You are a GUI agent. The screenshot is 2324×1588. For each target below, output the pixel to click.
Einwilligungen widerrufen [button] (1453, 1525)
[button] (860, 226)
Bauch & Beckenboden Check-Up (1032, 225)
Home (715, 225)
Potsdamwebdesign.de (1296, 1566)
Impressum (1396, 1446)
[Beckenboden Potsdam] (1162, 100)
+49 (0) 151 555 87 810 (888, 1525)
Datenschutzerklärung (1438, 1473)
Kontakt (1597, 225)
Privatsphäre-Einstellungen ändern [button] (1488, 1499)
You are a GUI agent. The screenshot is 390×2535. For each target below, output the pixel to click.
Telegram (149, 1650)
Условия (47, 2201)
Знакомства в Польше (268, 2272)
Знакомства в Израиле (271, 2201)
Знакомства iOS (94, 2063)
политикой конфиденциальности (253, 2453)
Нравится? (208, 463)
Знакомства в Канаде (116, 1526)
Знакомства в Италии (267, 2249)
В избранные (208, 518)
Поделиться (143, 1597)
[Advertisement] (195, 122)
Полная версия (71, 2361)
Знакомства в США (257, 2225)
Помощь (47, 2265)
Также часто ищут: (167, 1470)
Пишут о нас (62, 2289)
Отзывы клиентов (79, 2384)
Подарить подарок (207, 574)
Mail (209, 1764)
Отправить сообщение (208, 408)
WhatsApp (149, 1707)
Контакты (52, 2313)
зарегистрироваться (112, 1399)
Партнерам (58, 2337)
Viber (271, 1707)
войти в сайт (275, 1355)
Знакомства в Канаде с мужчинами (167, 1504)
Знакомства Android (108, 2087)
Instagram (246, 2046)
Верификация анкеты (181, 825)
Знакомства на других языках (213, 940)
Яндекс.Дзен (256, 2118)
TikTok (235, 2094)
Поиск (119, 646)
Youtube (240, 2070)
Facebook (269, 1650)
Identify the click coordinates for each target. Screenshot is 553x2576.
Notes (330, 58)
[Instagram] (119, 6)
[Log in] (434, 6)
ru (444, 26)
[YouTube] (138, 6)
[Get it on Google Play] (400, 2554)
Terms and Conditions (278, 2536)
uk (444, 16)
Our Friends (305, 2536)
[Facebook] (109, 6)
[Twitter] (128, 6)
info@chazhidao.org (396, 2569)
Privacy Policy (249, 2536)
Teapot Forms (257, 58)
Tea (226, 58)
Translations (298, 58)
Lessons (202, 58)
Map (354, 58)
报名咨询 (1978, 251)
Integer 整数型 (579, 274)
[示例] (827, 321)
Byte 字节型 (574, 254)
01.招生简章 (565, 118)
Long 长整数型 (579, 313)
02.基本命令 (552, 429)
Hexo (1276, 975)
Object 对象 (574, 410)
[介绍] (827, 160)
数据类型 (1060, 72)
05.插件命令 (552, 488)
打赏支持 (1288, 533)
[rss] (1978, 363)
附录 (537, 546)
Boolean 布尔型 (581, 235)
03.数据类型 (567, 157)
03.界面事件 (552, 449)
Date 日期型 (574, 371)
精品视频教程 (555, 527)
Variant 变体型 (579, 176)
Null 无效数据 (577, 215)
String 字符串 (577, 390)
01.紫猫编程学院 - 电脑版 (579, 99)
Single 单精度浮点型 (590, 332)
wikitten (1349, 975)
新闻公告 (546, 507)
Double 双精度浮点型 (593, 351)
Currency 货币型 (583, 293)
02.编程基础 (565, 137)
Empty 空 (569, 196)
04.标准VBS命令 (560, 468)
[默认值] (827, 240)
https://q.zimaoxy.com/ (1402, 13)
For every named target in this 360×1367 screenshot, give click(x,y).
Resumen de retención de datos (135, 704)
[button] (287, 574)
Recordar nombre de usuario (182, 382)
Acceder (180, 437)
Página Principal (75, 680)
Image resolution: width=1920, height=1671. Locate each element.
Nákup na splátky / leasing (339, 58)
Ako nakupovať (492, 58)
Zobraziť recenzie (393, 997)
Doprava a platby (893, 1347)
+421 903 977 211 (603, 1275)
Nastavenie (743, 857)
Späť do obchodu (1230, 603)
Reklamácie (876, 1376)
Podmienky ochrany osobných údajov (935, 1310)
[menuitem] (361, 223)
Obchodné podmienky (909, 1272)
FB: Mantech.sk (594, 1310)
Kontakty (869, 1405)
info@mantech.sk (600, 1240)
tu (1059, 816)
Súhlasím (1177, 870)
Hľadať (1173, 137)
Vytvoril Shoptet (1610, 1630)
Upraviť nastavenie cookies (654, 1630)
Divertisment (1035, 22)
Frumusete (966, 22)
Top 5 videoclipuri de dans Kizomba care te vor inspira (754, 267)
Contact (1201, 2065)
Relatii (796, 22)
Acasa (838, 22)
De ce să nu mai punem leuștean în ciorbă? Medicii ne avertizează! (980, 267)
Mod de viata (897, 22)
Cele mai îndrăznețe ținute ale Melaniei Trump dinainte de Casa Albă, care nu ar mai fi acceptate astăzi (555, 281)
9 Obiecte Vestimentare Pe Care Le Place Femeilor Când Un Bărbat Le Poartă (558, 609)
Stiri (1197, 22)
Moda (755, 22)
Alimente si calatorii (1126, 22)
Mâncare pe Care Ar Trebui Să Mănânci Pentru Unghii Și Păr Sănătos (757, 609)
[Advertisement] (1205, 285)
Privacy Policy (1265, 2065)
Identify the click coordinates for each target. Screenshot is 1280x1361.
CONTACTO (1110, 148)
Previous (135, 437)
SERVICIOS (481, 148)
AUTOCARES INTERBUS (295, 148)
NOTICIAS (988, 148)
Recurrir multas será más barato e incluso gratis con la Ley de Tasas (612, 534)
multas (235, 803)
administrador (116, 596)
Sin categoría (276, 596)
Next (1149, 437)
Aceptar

____________

◆ What the task asks
All of the material above is to be retyped word for word.

◆ Answer box
You are a GUI agent. The screenshot is 2324×1588. For each target below, output the pixel to click.
Einwilligungen widerrufen [button] (1453, 1525)
[button] (860, 226)
Bauch & Beckenboden Check-Up (1032, 225)
Home (715, 225)
Potsdamwebdesign.de (1296, 1566)
Impressum (1396, 1446)
[Beckenboden Potsdam] (1162, 100)
+49 (0) 151 555 87 810 (888, 1525)
Datenschutzerklärung (1438, 1473)
Kontakt (1597, 225)
Privatsphäre-Einstellungen ändern [button] (1488, 1499)
You are a GUI agent. The screenshot is 390×2535. For each target below, output the pixel to click.
Telegram (149, 1650)
Условия (47, 2201)
Знакомства в Польше (268, 2272)
Знакомства в Израиле (271, 2201)
Знакомства iOS (94, 2063)
политикой конфиденциальности (253, 2453)
Нравится? (208, 463)
Знакомства в Канаде (116, 1526)
Знакомства в Италии (267, 2249)
В избранные (208, 518)
Поделиться (143, 1597)
[Advertisement] (195, 122)
Полная версия (71, 2361)
Знакомства в США (257, 2225)
Помощь (47, 2265)
Также часто ищут: (167, 1470)
Пишут о нас (62, 2289)
Отзывы клиентов (79, 2384)
Подарить подарок (207, 574)
Mail (209, 1764)
Отправить сообщение (208, 408)
WhatsApp (149, 1707)
Контакты (52, 2313)
зарегистрироваться (112, 1399)
Партнерам (58, 2337)
Viber (271, 1707)
войти в сайт (275, 1355)
Знакомства в Канаде с мужчинами (167, 1504)
Знакомства Android (108, 2087)
Instagram (246, 2046)
Верификация анкеты (181, 825)
Знакомства на других языках (213, 940)
Яндекс.Дзен (256, 2118)
TikTok (235, 2094)
Поиск (119, 646)
Youtube (240, 2070)
Facebook (269, 1650)
Identify the click coordinates for each target. Screenshot is 553x2576.
Notes (330, 58)
[Instagram] (119, 6)
[Log in] (434, 6)
ru (444, 26)
[YouTube] (138, 6)
[Get it on Google Play] (400, 2554)
Terms and Conditions (278, 2536)
uk (444, 16)
Our Friends (305, 2536)
[Facebook] (109, 6)
[Twitter] (128, 6)
info@chazhidao.org (396, 2569)
Privacy Policy (249, 2536)
Teapot Forms (257, 58)
Tea (226, 58)
Translations (298, 58)
Lessons (202, 58)
Map (354, 58)
报名咨询 (1978, 251)
Integer 整数型 (579, 274)
[示例] (827, 321)
Byte 字节型 (574, 254)
01.招生简章 (565, 118)
Long 长整数型 (579, 313)
02.基本命令 (552, 429)
Hexo (1276, 975)
Object 对象 (574, 410)
[介绍] (827, 160)
数据类型 (1060, 72)
05.插件命令 (552, 488)
打赏支持 (1288, 533)
[rss] (1978, 363)
附录 (537, 546)
Boolean 布尔型 (581, 235)
03.数据类型 (567, 157)
03.界面事件 (552, 449)
Date 日期型 (574, 371)
精品视频教程 (555, 527)
Variant 变体型 (579, 176)
Null 无效数据 (577, 215)
String 字符串 (577, 390)
01.紫猫编程学院 - 电脑版 (579, 99)
Single 单精度浮点型 (590, 332)
wikitten (1349, 975)
新闻公告 (546, 507)
Double 双精度浮点型 (593, 351)
Currency 货币型 (583, 293)
02.编程基础 (565, 137)
Empty 空 (569, 196)
04.标准VBS命令 (560, 468)
[默认值] (827, 240)
https://q.zimaoxy.com/ (1402, 13)
For every named target in this 360×1367 screenshot, give click(x,y).
Resumen de retención de datos (135, 704)
[button] (287, 574)
Recordar nombre de usuario (182, 382)
Acceder (180, 437)
Página Principal (75, 680)
Image resolution: width=1920, height=1671. Locate each element.
Nákup na splátky / leasing (339, 58)
Ako nakupovať (492, 58)
Zobraziť recenzie (393, 997)
Doprava a platby (893, 1347)
+421 903 977 211 (603, 1275)
Nastavenie (743, 857)
Späť do obchodu (1230, 603)
Reklamácie (876, 1376)
Podmienky ochrany osobných údajov (935, 1310)
[menuitem] (361, 223)
Obchodné podmienky (909, 1272)
FB: Mantech.sk (594, 1310)
Kontakty (869, 1405)
info@mantech.sk (600, 1240)
tu (1059, 816)
Súhlasím (1177, 870)
Hľadať (1173, 137)
Vytvoril Shoptet (1610, 1630)
Upraviť nastavenie cookies (654, 1630)
Divertisment (1035, 22)
Frumusete (966, 22)
Top 5 videoclipuri de dans Kizomba care te vor inspira (754, 267)
Contact (1201, 2065)
Relatii (796, 22)
Acasa (838, 22)
De ce să nu mai punem leuștean în ciorbă? Medicii ne avertizează! (980, 267)
Mod de viata (897, 22)
Cele mai îndrăznețe ținute ale Melaniei Trump dinainte de Casa Albă, care nu ar mai fi acceptate astăzi (555, 281)
9 Obiecte Vestimentare Pe Care Le Place Femeilor Când Un Bărbat Le Poartă (558, 609)
Stiri (1197, 22)
Moda (755, 22)
Alimente si calatorii (1126, 22)
Mâncare pe Care Ar Trebui Să Mănânci Pentru Unghii Și Păr Sănătos (757, 609)
[Advertisement] (1205, 285)
Privacy Policy (1265, 2065)
Identify the click coordinates for each target. Screenshot is 1280x1361.
CONTACTO (1110, 148)
Previous (135, 437)
SERVICIOS (481, 148)
AUTOCARES INTERBUS (295, 148)
NOTICIAS (988, 148)
Recurrir multas será más barato e incluso gratis con la Ley de Tasas (612, 534)
multas (235, 803)
administrador (116, 596)
Sin categoría (276, 596)
Next (1149, 437)
Aceptar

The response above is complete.